Analysis of the Question Requirements
The question specifies two key requirements:
- Data availability for read workloads in a secondary region IF an outage occurs in the primary region
- Minimize costs
Evaluation of Storage Redundancy Options
Option A: Geo-redundant storage (GRS)
- Functionality: GRS replicates data asynchronously to a secondary geographic region for disaster recovery protection. In the event of a regional outage, Microsoft or the customer can initiate a failover to make the secondary region available for both read and write operations.
- Cost consideration: GRS is less expensive than RA-GRS because it doesn't provide continuous read access to the secondary region.
- Alignment with requirements: The question specifically states "IF an outage occurs" - GRS provides exactly this capability at a lower cost than RA-GRS.
Option B: Read-access geo-redundant storage (RA-GRS)
- Functionality: RA-GRS provides the same geo-replication as GRS but adds continuous read access to the secondary region, even when the primary region is fully operational.
- Cost consideration: RA-GRS is more expensive than GRS due to the additional read capability.
- Alignment with requirements: While RA-GRS does provide read access during outages, it offers more capability than required (continuous secondary read access) at a higher cost, which contradicts the cost minimization requirement.
Option C: Zone-redundant storage (ZRS)
- Functionality: ZRS replicates data across multiple availability zones within a single region, providing protection against zone-level failures but NOT regional outages.
- Cost consideration: ZRS is typically more expensive than GRS but less than RA-GRS.
- Alignment with requirements: ZRS does NOT provide cross-region redundancy, so it cannot meet the requirement for secondary region availability during regional outages.
Option D: Locally-redundant storage (LRS)
- Functionality: LRS replicates data within a single data center, providing the lowest level of redundancy.
- Cost consideration: LRS is the cheapest option.
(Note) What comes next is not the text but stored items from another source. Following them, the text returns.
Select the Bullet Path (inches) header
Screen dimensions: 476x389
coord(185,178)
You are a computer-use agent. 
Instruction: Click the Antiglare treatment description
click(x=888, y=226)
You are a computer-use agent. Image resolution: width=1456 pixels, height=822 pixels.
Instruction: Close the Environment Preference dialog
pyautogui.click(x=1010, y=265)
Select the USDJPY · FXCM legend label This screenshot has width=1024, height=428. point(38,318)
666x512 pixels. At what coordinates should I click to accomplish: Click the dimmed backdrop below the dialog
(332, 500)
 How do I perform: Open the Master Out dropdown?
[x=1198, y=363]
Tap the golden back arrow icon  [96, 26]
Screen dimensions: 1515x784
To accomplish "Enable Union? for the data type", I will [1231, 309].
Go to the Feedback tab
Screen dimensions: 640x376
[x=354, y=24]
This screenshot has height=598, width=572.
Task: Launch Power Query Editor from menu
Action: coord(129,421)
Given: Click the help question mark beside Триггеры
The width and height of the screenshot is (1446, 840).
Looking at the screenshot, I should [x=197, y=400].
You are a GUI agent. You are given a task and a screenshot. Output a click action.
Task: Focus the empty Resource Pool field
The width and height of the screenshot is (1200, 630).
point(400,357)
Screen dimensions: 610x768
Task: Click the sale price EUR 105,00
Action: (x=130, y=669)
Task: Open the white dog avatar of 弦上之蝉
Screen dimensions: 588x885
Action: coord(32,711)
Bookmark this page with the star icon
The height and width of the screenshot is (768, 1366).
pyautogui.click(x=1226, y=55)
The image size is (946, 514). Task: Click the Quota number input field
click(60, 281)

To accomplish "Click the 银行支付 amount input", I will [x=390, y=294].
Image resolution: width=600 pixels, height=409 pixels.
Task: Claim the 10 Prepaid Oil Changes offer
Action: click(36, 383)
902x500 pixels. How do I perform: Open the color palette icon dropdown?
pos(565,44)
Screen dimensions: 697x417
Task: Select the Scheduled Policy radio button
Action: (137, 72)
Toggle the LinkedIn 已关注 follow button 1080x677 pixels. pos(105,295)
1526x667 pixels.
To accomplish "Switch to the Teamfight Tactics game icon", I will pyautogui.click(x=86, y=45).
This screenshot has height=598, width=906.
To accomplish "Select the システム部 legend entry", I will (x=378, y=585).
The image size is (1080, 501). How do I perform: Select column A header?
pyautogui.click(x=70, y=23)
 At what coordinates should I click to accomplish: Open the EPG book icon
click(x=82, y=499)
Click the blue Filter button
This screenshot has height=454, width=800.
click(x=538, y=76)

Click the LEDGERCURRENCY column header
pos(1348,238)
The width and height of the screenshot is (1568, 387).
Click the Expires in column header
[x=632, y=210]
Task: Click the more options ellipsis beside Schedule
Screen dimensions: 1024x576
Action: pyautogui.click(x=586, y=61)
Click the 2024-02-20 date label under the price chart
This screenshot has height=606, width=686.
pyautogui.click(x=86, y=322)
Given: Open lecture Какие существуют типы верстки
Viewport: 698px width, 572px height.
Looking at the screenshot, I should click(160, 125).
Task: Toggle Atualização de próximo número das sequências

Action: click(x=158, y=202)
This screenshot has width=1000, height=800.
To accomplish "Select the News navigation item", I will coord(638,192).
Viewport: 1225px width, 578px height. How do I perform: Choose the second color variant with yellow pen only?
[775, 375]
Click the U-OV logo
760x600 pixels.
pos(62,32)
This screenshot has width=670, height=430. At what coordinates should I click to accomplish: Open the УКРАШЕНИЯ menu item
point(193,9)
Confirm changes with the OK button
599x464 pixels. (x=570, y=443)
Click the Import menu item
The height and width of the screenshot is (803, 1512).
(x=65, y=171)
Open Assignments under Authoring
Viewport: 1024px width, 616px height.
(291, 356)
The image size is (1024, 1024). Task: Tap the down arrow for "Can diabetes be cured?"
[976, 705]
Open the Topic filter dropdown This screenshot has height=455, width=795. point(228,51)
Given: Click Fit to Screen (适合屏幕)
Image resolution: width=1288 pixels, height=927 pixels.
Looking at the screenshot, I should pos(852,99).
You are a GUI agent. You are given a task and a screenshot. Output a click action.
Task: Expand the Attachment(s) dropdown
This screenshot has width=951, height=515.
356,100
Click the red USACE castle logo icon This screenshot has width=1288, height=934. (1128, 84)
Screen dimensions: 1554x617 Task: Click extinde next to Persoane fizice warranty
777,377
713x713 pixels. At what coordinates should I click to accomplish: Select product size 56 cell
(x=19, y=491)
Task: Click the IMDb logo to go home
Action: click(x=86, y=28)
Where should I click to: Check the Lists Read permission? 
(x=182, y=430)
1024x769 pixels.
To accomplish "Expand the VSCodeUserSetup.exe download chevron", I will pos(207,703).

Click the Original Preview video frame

- Alignment with requirements: LRS provides no cross-region protection and cannot meet the secondary region availability requirement.
Conclusion
GRS (Option A) is the optimal choice because:
- It provides the required cross-region replication for disaster recovery
- It enables read access in the secondary region only when needed (during outages), which aligns perfectly with the "IF an outage occurs" requirement
- It is less expensive than RA-GRS, satisfying the cost minimization requirement
- The question does not require continuous read access to the secondary region, which is the key differentiator (and additional cost) of RA-GRS
RA-GRS would be over-provisioning for this scenario since the requirement specifically calls for secondary region read access only during outages, not continuous secondary region read capability.